## start

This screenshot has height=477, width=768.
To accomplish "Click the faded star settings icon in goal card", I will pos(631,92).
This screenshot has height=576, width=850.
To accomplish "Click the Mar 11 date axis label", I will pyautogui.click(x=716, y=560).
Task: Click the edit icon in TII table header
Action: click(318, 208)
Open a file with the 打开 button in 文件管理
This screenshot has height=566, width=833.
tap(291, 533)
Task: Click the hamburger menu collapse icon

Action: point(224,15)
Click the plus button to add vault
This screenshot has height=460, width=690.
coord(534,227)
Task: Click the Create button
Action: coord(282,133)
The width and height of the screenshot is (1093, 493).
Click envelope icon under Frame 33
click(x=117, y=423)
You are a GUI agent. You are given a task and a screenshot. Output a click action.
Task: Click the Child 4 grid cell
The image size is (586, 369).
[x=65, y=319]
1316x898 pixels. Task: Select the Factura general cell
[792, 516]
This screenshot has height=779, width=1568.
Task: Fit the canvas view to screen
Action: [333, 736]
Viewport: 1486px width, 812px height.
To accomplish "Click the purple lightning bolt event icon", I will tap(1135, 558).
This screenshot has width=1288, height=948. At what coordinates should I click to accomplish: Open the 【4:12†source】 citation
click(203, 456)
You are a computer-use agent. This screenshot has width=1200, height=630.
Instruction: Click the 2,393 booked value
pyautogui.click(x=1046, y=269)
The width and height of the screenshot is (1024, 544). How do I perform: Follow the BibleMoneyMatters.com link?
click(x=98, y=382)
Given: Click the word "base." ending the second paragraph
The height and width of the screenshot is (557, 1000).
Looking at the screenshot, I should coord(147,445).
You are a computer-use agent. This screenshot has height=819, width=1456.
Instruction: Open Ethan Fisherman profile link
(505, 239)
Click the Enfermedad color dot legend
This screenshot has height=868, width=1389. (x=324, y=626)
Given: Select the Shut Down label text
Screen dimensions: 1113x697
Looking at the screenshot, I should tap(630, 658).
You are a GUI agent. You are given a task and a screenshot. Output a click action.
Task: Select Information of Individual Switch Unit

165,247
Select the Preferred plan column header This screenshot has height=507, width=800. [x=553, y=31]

## end

> [Prompt]
Reproduce all the rows above, replacing "Instruction" with "Goal" wherever it appears and leaving everything else unchanged.

> [The solution]
This screenshot has height=477, width=768.
To accomplish "Click the faded star settings icon in goal card", I will pos(631,92).
This screenshot has height=576, width=850.
To accomplish "Click the Mar 11 date axis label", I will pyautogui.click(x=716, y=560).
Task: Click the edit icon in TII table header
Action: click(318, 208)
Open a file with the 打开 button in 文件管理
This screenshot has height=566, width=833.
tap(291, 533)
Task: Click the hamburger menu collapse icon

Action: point(224,15)
Click the plus button to add vault
This screenshot has height=460, width=690.
coord(534,227)
Task: Click the Create button
Action: coord(282,133)
The width and height of the screenshot is (1093, 493).
Click envelope icon under Frame 33
click(x=117, y=423)
You are a GUI agent. You are given a task and a screenshot. Output a click action.
Task: Click the Child 4 grid cell
The image size is (586, 369).
[x=65, y=319]
1316x898 pixels. Task: Select the Factura general cell
[792, 516]
This screenshot has height=779, width=1568.
Task: Fit the canvas view to screen
Action: [333, 736]
Viewport: 1486px width, 812px height.
To accomplish "Click the purple lightning bolt event icon", I will tap(1135, 558).
This screenshot has width=1288, height=948. At what coordinates should I click to accomplish: Open the 【4:12†source】 citation
click(203, 456)
You are a computer-use agent. This screenshot has width=1200, height=630.
Goal: Click the 2,393 booked value
pyautogui.click(x=1046, y=269)
The width and height of the screenshot is (1024, 544). How do I perform: Follow the BibleMoneyMatters.com link?
click(x=98, y=382)
Given: Click the word "base." ending the second paragraph
The height and width of the screenshot is (557, 1000).
Looking at the screenshot, I should coord(147,445).
You are a computer-use agent. This screenshot has height=819, width=1456.
Goal: Open Ethan Fisherman profile link
(505, 239)
Click the Enfermedad color dot legend
This screenshot has height=868, width=1389. (x=324, y=626)
Given: Select the Shut Down label text
Screen dimensions: 1113x697
Looking at the screenshot, I should tap(630, 658).
You are a GUI agent. You are given a task and a screenshot. Output a click action.
Task: Select Information of Individual Switch Unit

165,247
Select the Preferred plan column header This screenshot has height=507, width=800. [x=553, y=31]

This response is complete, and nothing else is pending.